NASHVILLE, Tenn. (WTVF) — Some of our Middle Tennessee hospitals are having a tough time finding enough people to monitor ventilators in the ICU.

They’re some of the least talked about, but most valued specialists in the fight against COVID-19. As it turns out, they’re some of the most in-demand as well.

Craig Rooks, the administrative director for the Respiratory Care Unit at Vanderbilt University Medical Center, has watched the mass exodus of respiratory therapists that may have an impact we all notice.

"Our respiratory department has covered approximately a 30% increase in workload specifically related to respiratory care," Rooks said.

These are the same people in charge of the breathing machines or ventilators at a time where one of the leading symptoms of COVID-19 is shortness of breath.

That means oftentimes they’re the last people who see you in your final moments.
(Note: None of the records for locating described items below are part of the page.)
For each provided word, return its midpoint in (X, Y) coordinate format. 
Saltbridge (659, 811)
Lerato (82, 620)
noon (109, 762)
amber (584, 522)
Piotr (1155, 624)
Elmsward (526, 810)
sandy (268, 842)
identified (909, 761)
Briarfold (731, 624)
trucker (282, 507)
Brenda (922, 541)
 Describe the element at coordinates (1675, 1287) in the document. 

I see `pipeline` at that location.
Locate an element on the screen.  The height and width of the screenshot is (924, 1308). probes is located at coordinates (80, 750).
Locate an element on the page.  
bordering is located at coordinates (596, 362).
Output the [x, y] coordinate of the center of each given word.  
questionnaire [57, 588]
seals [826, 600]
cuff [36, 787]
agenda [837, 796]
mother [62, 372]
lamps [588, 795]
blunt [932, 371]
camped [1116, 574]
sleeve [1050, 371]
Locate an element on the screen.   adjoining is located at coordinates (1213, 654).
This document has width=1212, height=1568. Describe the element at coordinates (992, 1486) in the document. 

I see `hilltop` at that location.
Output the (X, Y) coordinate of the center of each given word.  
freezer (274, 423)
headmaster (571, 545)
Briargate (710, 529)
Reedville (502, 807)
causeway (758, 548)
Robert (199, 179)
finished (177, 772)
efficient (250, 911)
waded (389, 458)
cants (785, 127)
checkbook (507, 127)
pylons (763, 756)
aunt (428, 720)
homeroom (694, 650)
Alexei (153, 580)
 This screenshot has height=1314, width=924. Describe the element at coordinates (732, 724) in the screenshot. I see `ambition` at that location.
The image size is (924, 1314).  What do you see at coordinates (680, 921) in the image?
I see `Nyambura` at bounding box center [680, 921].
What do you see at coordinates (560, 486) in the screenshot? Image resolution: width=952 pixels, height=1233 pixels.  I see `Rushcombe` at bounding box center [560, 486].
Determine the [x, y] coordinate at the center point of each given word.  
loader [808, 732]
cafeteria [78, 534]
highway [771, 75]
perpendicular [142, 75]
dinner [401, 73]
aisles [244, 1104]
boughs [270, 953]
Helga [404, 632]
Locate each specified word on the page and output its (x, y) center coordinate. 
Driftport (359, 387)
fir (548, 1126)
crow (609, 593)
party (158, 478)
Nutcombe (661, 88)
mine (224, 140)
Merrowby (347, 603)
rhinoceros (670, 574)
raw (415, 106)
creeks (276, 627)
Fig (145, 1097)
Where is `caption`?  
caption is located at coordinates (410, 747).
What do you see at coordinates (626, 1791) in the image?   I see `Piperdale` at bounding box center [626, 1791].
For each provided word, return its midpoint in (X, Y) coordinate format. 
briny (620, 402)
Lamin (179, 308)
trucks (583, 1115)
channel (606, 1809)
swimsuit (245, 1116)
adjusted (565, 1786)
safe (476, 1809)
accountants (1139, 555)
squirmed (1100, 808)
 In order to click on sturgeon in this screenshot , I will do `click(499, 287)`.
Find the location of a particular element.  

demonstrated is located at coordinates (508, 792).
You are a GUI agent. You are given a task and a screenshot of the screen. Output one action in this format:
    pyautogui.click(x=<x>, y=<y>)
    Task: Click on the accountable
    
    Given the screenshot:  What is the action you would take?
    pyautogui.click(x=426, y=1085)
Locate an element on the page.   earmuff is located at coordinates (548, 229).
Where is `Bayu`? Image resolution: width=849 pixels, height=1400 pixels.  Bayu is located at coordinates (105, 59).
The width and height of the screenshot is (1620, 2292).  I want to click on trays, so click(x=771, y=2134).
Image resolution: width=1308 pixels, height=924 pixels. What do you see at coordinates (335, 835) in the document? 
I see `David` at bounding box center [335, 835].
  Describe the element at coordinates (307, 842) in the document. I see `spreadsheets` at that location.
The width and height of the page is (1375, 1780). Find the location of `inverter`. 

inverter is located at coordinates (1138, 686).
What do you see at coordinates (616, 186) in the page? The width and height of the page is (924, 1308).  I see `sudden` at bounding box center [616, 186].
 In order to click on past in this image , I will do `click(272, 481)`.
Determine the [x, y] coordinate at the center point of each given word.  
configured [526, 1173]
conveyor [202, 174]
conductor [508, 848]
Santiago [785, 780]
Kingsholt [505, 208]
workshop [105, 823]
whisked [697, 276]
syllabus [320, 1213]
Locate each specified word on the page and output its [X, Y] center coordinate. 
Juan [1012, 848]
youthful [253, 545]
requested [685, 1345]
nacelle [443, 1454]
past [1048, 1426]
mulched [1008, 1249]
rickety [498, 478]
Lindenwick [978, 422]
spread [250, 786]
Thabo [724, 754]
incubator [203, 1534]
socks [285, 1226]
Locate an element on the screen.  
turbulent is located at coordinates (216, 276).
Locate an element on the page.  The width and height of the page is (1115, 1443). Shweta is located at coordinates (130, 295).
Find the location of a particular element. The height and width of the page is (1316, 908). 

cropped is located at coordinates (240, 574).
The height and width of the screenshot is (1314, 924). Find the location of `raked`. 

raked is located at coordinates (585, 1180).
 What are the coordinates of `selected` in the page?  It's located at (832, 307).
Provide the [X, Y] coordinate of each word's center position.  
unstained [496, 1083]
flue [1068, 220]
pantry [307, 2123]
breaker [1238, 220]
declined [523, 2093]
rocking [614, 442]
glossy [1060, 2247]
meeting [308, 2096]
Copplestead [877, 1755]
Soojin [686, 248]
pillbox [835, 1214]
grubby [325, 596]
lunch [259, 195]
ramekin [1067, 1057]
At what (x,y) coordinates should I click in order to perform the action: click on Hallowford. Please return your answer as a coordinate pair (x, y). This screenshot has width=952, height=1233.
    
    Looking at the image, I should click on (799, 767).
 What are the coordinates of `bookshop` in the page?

Between the emotional stress and the grueling hours, hospitals including Vanderbilt are offering sign-on bonuses and kickbacks for employee referrals. The trouble has been trying to convince potential employees when the reality is they will have to deal with a “significant workload” than they may be used to.

Rooks has about 95 therapists in his department when he needs 65 more. He says they’ve managed by cross-training nurses to handle both jobs and paying those incentives.

It’s hard work, but when it comes down to it, Rooks knows people will step up when they’re needed most.

“We’re going to have the right people here to take care of you,” Rooks said.